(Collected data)
◆ ◆ ◆ ◆ ◆ ◆ ◆
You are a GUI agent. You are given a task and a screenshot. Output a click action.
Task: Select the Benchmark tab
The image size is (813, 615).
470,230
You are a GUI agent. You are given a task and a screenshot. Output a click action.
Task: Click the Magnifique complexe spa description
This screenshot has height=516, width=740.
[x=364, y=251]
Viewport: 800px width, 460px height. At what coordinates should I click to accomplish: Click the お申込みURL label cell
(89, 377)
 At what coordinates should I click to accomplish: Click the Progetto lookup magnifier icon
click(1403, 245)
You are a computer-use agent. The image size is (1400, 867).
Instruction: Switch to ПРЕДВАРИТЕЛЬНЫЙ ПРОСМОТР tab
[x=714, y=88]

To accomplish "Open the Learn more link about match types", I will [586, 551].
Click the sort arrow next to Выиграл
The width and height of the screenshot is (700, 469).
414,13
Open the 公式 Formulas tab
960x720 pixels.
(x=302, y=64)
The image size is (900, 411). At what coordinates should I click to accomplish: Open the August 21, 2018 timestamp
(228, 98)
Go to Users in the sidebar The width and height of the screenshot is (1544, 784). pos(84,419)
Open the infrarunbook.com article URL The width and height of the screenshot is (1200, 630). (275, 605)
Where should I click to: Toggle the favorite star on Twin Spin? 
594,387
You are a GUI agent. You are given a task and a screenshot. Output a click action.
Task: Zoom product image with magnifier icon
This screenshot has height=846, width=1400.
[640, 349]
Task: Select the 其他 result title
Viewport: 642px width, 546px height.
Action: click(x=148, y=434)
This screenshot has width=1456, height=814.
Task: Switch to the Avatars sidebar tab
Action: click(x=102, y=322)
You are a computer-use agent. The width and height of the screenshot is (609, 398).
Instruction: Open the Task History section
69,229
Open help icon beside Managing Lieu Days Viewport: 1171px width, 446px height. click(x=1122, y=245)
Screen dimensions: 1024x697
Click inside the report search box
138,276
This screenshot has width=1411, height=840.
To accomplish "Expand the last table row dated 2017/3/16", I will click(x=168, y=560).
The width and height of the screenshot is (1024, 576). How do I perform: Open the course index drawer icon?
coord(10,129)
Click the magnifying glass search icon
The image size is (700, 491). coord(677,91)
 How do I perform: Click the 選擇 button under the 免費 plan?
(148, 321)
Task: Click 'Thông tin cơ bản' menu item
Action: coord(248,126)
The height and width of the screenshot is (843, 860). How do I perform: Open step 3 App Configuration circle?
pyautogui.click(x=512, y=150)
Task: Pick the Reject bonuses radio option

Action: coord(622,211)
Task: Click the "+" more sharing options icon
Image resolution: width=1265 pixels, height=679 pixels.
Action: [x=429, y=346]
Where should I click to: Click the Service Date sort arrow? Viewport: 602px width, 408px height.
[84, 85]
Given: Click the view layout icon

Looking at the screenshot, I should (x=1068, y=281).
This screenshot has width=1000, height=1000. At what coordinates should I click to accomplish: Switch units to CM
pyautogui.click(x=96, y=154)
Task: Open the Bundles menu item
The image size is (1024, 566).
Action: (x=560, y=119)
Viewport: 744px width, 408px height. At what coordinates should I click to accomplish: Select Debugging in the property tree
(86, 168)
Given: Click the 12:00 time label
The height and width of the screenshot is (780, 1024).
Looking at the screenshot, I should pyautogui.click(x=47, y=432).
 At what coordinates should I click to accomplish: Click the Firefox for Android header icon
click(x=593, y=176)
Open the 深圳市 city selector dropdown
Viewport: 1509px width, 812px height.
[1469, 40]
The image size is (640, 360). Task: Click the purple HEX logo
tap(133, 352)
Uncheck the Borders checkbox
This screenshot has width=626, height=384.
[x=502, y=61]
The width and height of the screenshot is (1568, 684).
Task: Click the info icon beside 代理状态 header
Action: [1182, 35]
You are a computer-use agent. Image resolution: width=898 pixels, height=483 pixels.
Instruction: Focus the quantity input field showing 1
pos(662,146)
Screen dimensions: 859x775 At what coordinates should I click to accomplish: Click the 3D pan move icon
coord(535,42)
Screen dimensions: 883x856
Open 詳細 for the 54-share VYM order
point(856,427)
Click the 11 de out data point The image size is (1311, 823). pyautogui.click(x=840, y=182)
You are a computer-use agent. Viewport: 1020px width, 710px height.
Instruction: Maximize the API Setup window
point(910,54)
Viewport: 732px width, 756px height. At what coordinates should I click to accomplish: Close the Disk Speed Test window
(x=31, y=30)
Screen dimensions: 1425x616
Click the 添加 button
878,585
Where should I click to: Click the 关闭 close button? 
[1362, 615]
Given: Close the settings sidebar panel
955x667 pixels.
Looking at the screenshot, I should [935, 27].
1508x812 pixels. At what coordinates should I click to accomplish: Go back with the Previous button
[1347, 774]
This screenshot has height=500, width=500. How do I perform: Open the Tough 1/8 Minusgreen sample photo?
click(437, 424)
◆ ◆ ◆ ◆ ◆ ◆ ◆
__Your assignment__. After reading the data above, print it all again exactly.

__Answer for this exercise__.
You are a GUI agent. You are given a task and a screenshot. Output a click action.
Task: Select the Benchmark tab
The image size is (813, 615).
470,230
You are a GUI agent. You are given a task and a screenshot. Output a click action.
Task: Click the Magnifique complexe spa description
This screenshot has height=516, width=740.
[x=364, y=251]
Viewport: 800px width, 460px height. At what coordinates should I click to accomplish: Click the お申込みURL label cell
(89, 377)
 At what coordinates should I click to accomplish: Click the Progetto lookup magnifier icon
click(1403, 245)
You are a computer-use agent. The image size is (1400, 867).
Instruction: Switch to ПРЕДВАРИТЕЛЬНЫЙ ПРОСМОТР tab
[x=714, y=88]

To accomplish "Open the Learn more link about match types", I will [586, 551].
Click the sort arrow next to Выиграл
The width and height of the screenshot is (700, 469).
414,13
Open the 公式 Formulas tab
960x720 pixels.
(x=302, y=64)
The image size is (900, 411). At what coordinates should I click to accomplish: Open the August 21, 2018 timestamp
(228, 98)
Go to Users in the sidebar The width and height of the screenshot is (1544, 784). pos(84,419)
Open the infrarunbook.com article URL The width and height of the screenshot is (1200, 630). (275, 605)
Where should I click to: Toggle the favorite star on Twin Spin? 
594,387
You are a GUI agent. You are given a task and a screenshot. Output a click action.
Task: Zoom product image with magnifier icon
This screenshot has height=846, width=1400.
[640, 349]
Task: Select the 其他 result title
Viewport: 642px width, 546px height.
Action: click(x=148, y=434)
This screenshot has width=1456, height=814.
Task: Switch to the Avatars sidebar tab
Action: click(x=102, y=322)
You are a computer-use agent. The width and height of the screenshot is (609, 398).
Instruction: Open the Task History section
69,229
Open help icon beside Managing Lieu Days Viewport: 1171px width, 446px height. click(x=1122, y=245)
Screen dimensions: 1024x697
Click inside the report search box
138,276
This screenshot has width=1411, height=840.
To accomplish "Expand the last table row dated 2017/3/16", I will click(x=168, y=560).
The width and height of the screenshot is (1024, 576). How do I perform: Open the course index drawer icon?
coord(10,129)
Click the magnifying glass search icon
The image size is (700, 491). coord(677,91)
 How do I perform: Click the 選擇 button under the 免費 plan?
(148, 321)
Task: Click 'Thông tin cơ bản' menu item
Action: coord(248,126)
The height and width of the screenshot is (843, 860). How do I perform: Open step 3 App Configuration circle?
pyautogui.click(x=512, y=150)
Task: Pick the Reject bonuses radio option

Action: coord(622,211)
Task: Click the "+" more sharing options icon
Image resolution: width=1265 pixels, height=679 pixels.
Action: [x=429, y=346]
Where should I click to: Click the Service Date sort arrow? Viewport: 602px width, 408px height.
[84, 85]
Given: Click the view layout icon

Looking at the screenshot, I should (x=1068, y=281).
This screenshot has width=1000, height=1000. At what coordinates should I click to accomplish: Switch units to CM
pyautogui.click(x=96, y=154)
Task: Open the Bundles menu item
The image size is (1024, 566).
Action: (x=560, y=119)
Viewport: 744px width, 408px height. At what coordinates should I click to accomplish: Select Debugging in the property tree
(86, 168)
Given: Click the 12:00 time label
The height and width of the screenshot is (780, 1024).
Looking at the screenshot, I should pyautogui.click(x=47, y=432).
 At what coordinates should I click to accomplish: Click the Firefox for Android header icon
click(x=593, y=176)
Open the 深圳市 city selector dropdown
Viewport: 1509px width, 812px height.
[1469, 40]
The image size is (640, 360). Task: Click the purple HEX logo
tap(133, 352)
Uncheck the Borders checkbox
This screenshot has width=626, height=384.
[x=502, y=61]
The width and height of the screenshot is (1568, 684).
Task: Click the info icon beside 代理状态 header
Action: [1182, 35]
You are a computer-use agent. Image resolution: width=898 pixels, height=483 pixels.
Instruction: Focus the quantity input field showing 1
pos(662,146)
Screen dimensions: 859x775 At what coordinates should I click to accomplish: Click the 3D pan move icon
coord(535,42)
Screen dimensions: 883x856
Open 詳細 for the 54-share VYM order
point(856,427)
Click the 11 de out data point The image size is (1311, 823). pyautogui.click(x=840, y=182)
You are a computer-use agent. Viewport: 1020px width, 710px height.
Instruction: Maximize the API Setup window
point(910,54)
Viewport: 732px width, 756px height. At what coordinates should I click to accomplish: Close the Disk Speed Test window
(x=31, y=30)
Screen dimensions: 1425x616
Click the 添加 button
878,585
Where should I click to: Click the 关闭 close button? 
[1362, 615]
Given: Close the settings sidebar panel
955x667 pixels.
Looking at the screenshot, I should [935, 27].
1508x812 pixels. At what coordinates should I click to accomplish: Go back with the Previous button
[1347, 774]
This screenshot has height=500, width=500. How do I perform: Open the Tough 1/8 Minusgreen sample photo?
click(437, 424)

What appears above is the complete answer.